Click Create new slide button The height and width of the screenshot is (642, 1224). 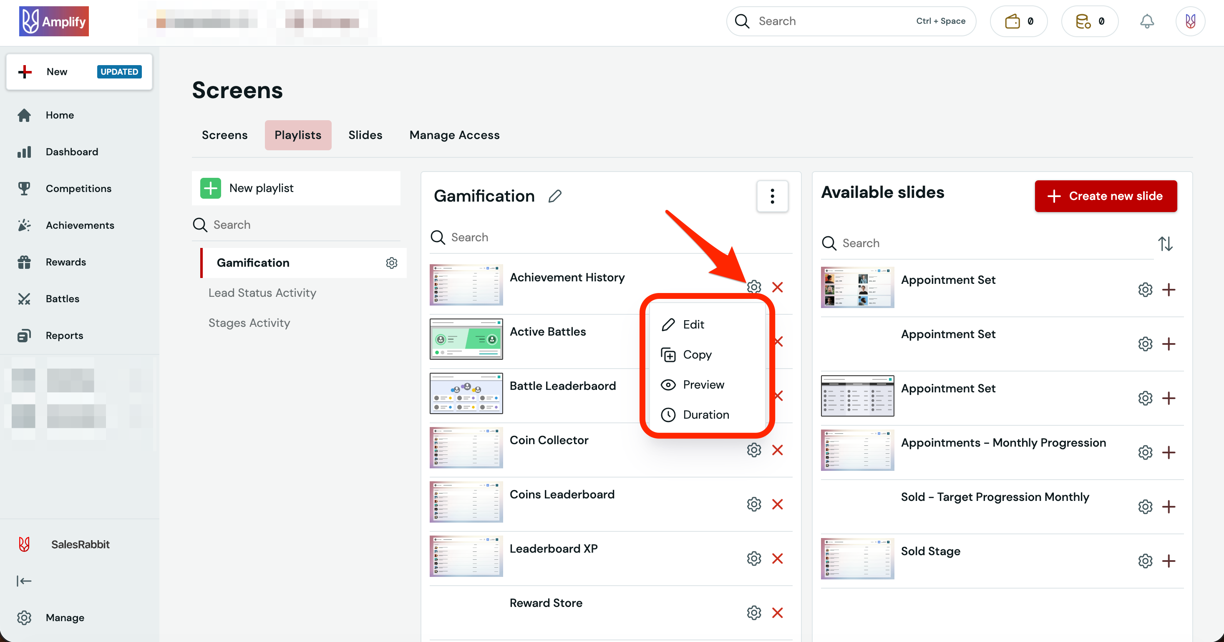(1106, 196)
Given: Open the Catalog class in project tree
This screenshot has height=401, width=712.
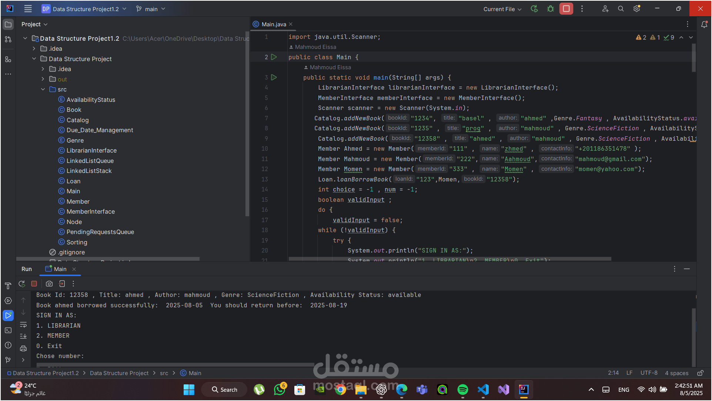Looking at the screenshot, I should click(77, 120).
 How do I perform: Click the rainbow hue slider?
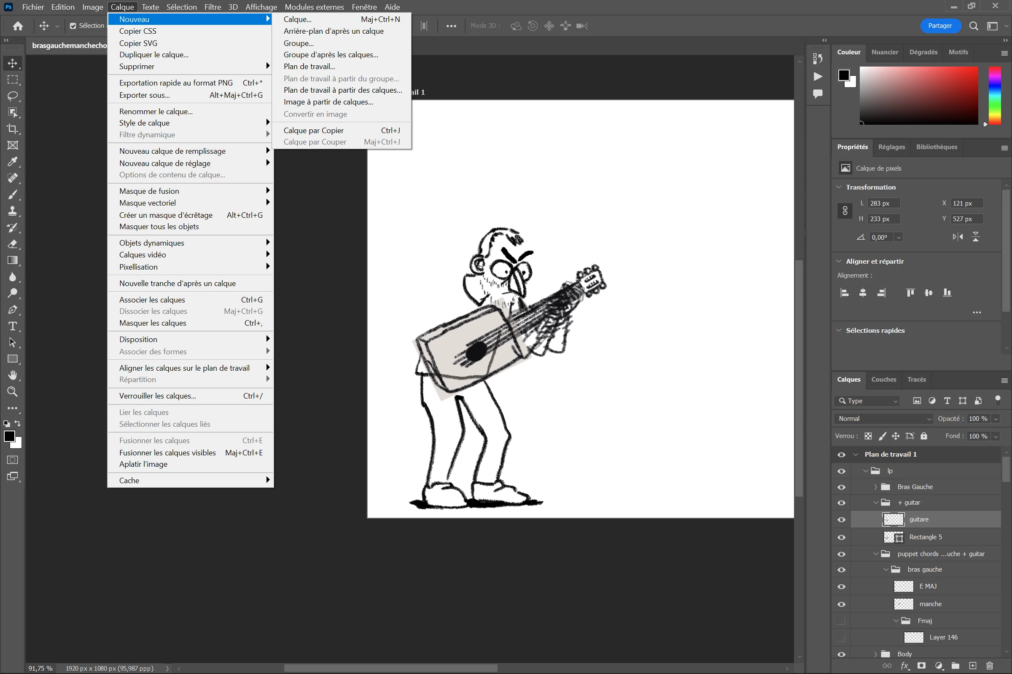click(994, 95)
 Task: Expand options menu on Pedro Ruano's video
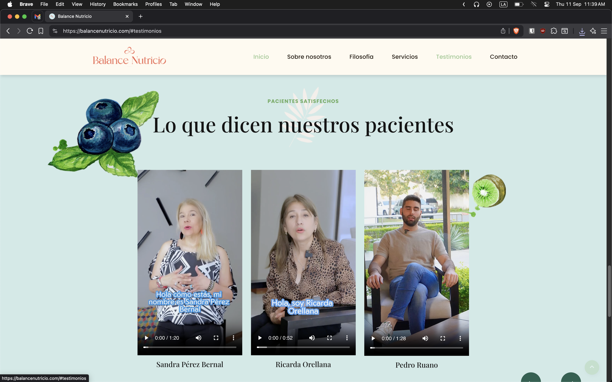point(460,338)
☆ ☆ ☆ ☆
▶ **WORK INSTRUCTIONS**: The required answer is the lines from the one that contains "How do I perform: Click" through the last line of the records, restated word for word, with every picture dropped.

▶ **OUTPUT OF THE EXERCISE**:
 How do I perform: Click the rainbow hue slider?
click(994, 95)
 Task: Expand options menu on Pedro Ruano's video
point(460,338)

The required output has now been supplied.